═══ Provided data ═══
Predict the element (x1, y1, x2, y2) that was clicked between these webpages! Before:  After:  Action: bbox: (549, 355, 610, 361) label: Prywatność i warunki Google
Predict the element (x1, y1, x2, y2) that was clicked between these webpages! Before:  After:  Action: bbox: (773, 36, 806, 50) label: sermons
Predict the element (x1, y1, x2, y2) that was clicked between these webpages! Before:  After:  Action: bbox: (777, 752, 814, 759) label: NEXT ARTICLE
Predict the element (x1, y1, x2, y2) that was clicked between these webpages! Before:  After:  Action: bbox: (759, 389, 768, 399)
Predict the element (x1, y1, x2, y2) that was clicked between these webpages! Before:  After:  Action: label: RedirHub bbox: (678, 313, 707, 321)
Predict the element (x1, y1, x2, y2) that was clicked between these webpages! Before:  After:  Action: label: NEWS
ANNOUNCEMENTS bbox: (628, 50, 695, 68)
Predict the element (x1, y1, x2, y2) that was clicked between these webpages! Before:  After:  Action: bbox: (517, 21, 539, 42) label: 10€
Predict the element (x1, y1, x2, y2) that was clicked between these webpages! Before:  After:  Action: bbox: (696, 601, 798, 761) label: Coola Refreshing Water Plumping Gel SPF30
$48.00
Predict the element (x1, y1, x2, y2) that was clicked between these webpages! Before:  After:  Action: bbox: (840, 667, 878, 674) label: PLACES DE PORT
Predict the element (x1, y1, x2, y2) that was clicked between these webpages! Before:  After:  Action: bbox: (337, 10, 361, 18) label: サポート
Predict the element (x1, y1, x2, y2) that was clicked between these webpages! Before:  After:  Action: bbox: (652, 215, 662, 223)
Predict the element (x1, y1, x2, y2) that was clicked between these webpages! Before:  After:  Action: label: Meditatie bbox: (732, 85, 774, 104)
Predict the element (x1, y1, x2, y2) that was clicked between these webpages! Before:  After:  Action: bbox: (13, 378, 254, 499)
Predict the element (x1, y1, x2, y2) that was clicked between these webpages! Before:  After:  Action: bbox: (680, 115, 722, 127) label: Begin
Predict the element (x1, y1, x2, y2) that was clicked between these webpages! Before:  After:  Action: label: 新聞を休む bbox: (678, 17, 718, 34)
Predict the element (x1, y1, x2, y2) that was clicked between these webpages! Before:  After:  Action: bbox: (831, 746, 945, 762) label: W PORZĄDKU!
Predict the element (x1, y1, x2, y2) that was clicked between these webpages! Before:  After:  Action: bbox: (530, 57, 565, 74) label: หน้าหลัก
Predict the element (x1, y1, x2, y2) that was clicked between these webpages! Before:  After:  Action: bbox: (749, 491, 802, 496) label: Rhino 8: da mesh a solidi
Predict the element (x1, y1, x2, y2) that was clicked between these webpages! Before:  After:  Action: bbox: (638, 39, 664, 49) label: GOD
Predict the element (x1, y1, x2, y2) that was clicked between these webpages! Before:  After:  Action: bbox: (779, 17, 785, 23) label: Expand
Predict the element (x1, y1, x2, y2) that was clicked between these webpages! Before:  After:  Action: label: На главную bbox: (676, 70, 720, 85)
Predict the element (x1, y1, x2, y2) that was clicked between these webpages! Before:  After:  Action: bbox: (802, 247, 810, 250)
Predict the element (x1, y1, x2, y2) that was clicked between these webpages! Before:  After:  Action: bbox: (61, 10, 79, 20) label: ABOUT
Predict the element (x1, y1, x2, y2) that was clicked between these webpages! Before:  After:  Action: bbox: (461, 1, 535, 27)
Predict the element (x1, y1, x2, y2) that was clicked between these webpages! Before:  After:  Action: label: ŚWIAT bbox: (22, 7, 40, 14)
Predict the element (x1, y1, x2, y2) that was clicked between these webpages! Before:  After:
═══
**Exercise requirements**: Please rename "webpages" to "web pages" everywhere in the material above, and give it again with everything else unchanged.

**Completed exercise**:
Predict the element (x1, y1, x2, y2) that was clicked between these web pages! Before:  After:  Action: bbox: (549, 355, 610, 361) label: Prywatność i warunki Google
Predict the element (x1, y1, x2, y2) that was clicked between these web pages! Before:  After:  Action: bbox: (773, 36, 806, 50) label: sermons
Predict the element (x1, y1, x2, y2) that was clicked between these web pages! Before:  After:  Action: bbox: (777, 752, 814, 759) label: NEXT ARTICLE
Predict the element (x1, y1, x2, y2) that was clicked between these web pages! Before:  After:  Action: bbox: (759, 389, 768, 399)
Predict the element (x1, y1, x2, y2) that was clicked between these web pages! Before:  After:  Action: label: RedirHub bbox: (678, 313, 707, 321)
Predict the element (x1, y1, x2, y2) that was clicked between these web pages! Before:  After:  Action: label: NEWS
ANNOUNCEMENTS bbox: (628, 50, 695, 68)
Predict the element (x1, y1, x2, y2) that was clicked between these web pages! Before:  After:  Action: bbox: (517, 21, 539, 42) label: 10€
Predict the element (x1, y1, x2, y2) that was clicked between these web pages! Before:  After:  Action: bbox: (696, 601, 798, 761) label: Coola Refreshing Water Plumping Gel SPF30
$48.00
Predict the element (x1, y1, x2, y2) that was clicked between these web pages! Before:  After:  Action: bbox: (840, 667, 878, 674) label: PLACES DE PORT
Predict the element (x1, y1, x2, y2) that was clicked between these web pages! Before:  After:  Action: bbox: (337, 10, 361, 18) label: サポート
Predict the element (x1, y1, x2, y2) that was clicked between these web pages! Before:  After:  Action: bbox: (652, 215, 662, 223)
Predict the element (x1, y1, x2, y2) that was clicked between these web pages! Before:  After:  Action: label: Meditatie bbox: (732, 85, 774, 104)
Predict the element (x1, y1, x2, y2) that was clicked between these web pages! Before:  After:  Action: bbox: (13, 378, 254, 499)
Predict the element (x1, y1, x2, y2) that was clicked between these web pages! Before:  After:  Action: bbox: (680, 115, 722, 127) label: Begin
Predict the element (x1, y1, x2, y2) that was clicked between these web pages! Before:  After:  Action: label: 新聞を休む bbox: (678, 17, 718, 34)
Predict the element (x1, y1, x2, y2) that was clicked between these web pages! Before:  After:  Action: bbox: (831, 746, 945, 762) label: W PORZĄDKU!
Predict the element (x1, y1, x2, y2) that was clicked between these web pages! Before:  After:  Action: bbox: (530, 57, 565, 74) label: หน้าหลัก
Predict the element (x1, y1, x2, y2) that was clicked between these web pages! Before:  After:  Action: bbox: (749, 491, 802, 496) label: Rhino 8: da mesh a solidi
Predict the element (x1, y1, x2, y2) that was clicked between these web pages! Before:  After:  Action: bbox: (638, 39, 664, 49) label: GOD
Predict the element (x1, y1, x2, y2) that was clicked between these web pages! Before:  After:  Action: bbox: (779, 17, 785, 23) label: Expand
Predict the element (x1, y1, x2, y2) that was clicked between these web pages! Before:  After:  Action: label: На главную bbox: (676, 70, 720, 85)
Predict the element (x1, y1, x2, y2) that was clicked between these web pages! Before:  After:  Action: bbox: (802, 247, 810, 250)
Predict the element (x1, y1, x2, y2) that was clicked between these web pages! Before:  After:  Action: bbox: (61, 10, 79, 20) label: ABOUT
Predict the element (x1, y1, x2, y2) that was clicked between these web pages! Before:  After:  Action: bbox: (461, 1, 535, 27)
Predict the element (x1, y1, x2, y2) that was clicked between these web pages! Before:  After:  Action: label: ŚWIAT bbox: (22, 7, 40, 14)
Predict the element (x1, y1, x2, y2) that was clicked between these web pages! Before:  After:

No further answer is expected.